(POLECENIE) Podaj samą liczbę wierszy zbioru danych poniżej, które zawierają ciąg „screenshot”, przy czym wielkość liter ma znaczenie.
═══ DANE DO ZADANIA
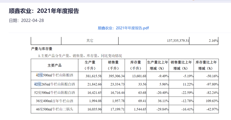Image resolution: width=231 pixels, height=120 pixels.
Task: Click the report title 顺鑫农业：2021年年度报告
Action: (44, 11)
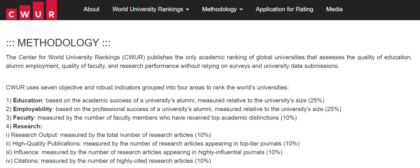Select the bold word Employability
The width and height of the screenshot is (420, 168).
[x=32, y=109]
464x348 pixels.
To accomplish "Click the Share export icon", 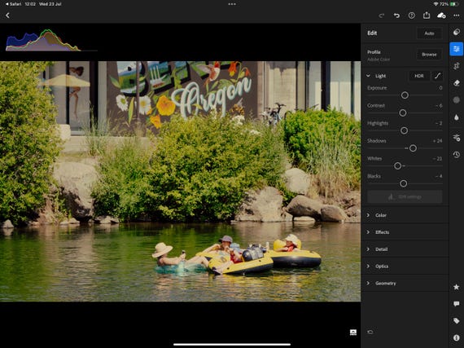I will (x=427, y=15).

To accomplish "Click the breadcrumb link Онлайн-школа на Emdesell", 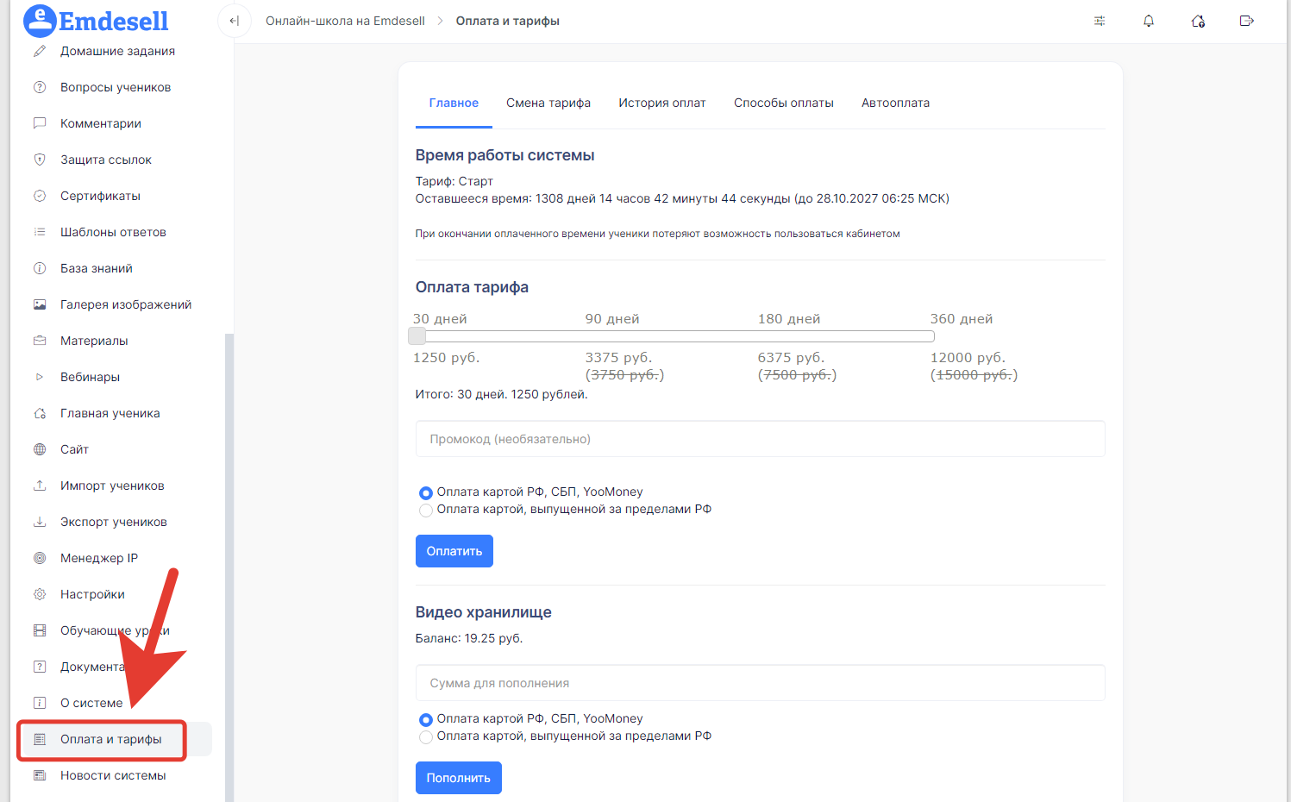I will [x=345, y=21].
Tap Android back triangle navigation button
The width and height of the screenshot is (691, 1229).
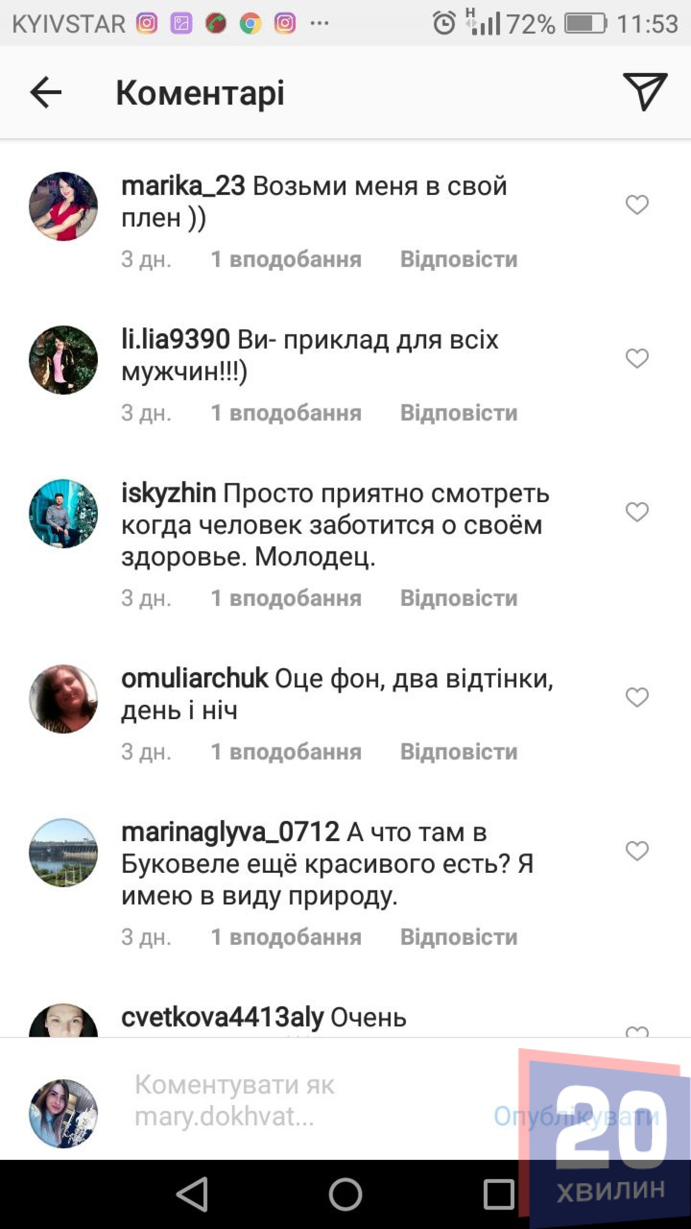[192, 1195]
══════
(WYNIK) 2